» **Text block**

Confusion over IORefs to make a counter

Asked 16/12, 2010 at 14:19 Answered 16/12, 2010 at 22:27

Solved haskell monads ioref unsafe-perform-io

I found some sample code, and changed it a little

counter = unsafePerform $ newIORef 0

newNode _ = unsafePerformIO $
              do
                i <- readIORef counter
                writeIORef counter (i+1)
                return i

Which returns 1 then 2 then 3 then 3 etc each time it's run.

But when I change it to

newNode = unsafePerformIO $
              do
                i <- readIORef counter
                writeIORef counter (i+1)
                return i

then I get 0 every time I run it.

Why is this happening, and what can I do to fix it?

Leo answered 16/12, 2010 at 14:19 Comment(0)

In your second version newNode is a simple value, not a function. So haskell evaluates it exactly once and then gives you the result of that evaluation whenever you access newNode.

A word of warning: Using unsafePerformIO on anything other than an IO action which you know to be referentially transparent is dangerous. It might interact badly with some optimizations and just generally not behave like you expect. There's a reason it's got the word "unsafe" in its name.

As a way to play around with unsafePerformIO your code is fine, but if you ever want to use something like it in real code, I'd strongly encourage you to reconsider.

Argentic answered 16/12, 2010 at 14:23 Comment(6)

» **Exercise tasks**
• a. Answer these from the IORef thread:
(i) What result does the second version of newNode give every time it is run?
(ii) In the answer, what is newNode in the second version, as opposed to a function?
(iii) Per the warning in the answer, using unsafePerformIO on anything other than what is dangerous?
• b. Reproduce the IORef thread verbatim, starting at "Solved haskell monads" and ending at "time it's run.".
• c. According to the IORef thread, why does the second version of newNode return 0 on every run?

» **Supplied information**
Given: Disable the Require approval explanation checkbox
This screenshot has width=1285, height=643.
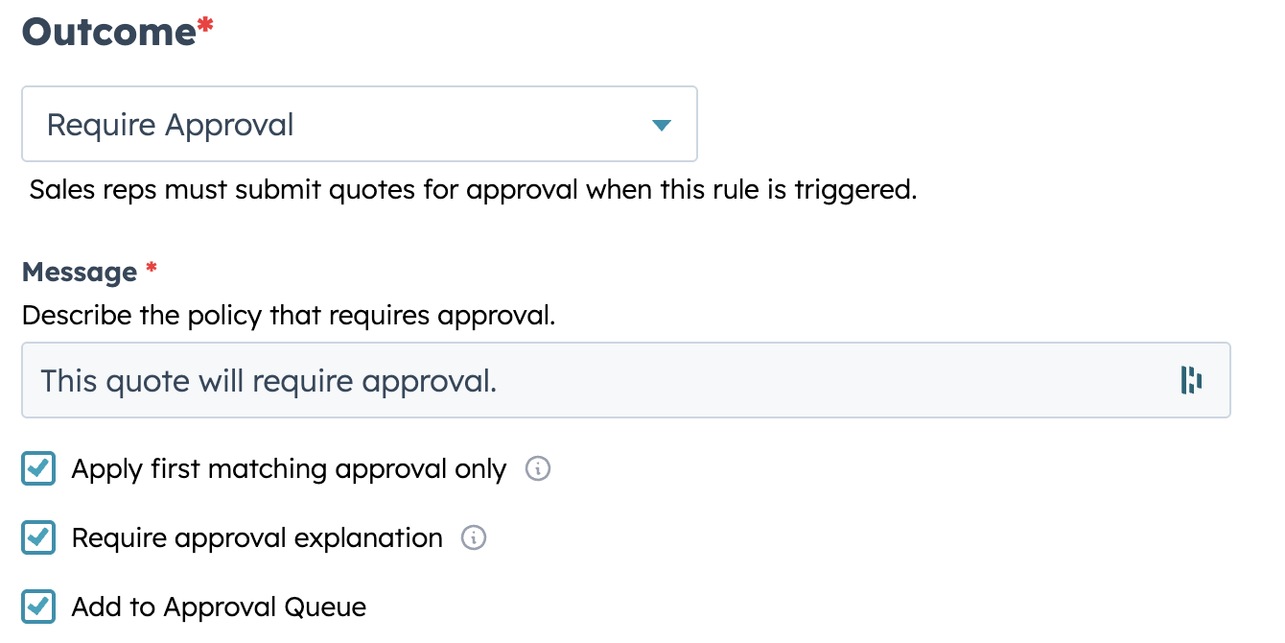Looking at the screenshot, I should pyautogui.click(x=38, y=538).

» **Results for the exercise**
• a.
(i) 0
(ii) A simple value
(iii) An IO action which you know to be referentially transparent

• b.
Solved haskell monads ioref unsafe-perform-io

I found some sample code, and changed it a little

counter = unsafePerform $ newIORef 0

newNode _ = unsafePerformIO $
              do
                i <- readIORef counter
                writeIORef counter (i+1)
                return i

Which returns 1 then 2 then 3 then 3 etc each time it's run.

• c. In the second version, newNode is a simple value rather than a function. Haskell evaluates it exactly once and then gives back the result of that single evaluation whenever newNode is accessed.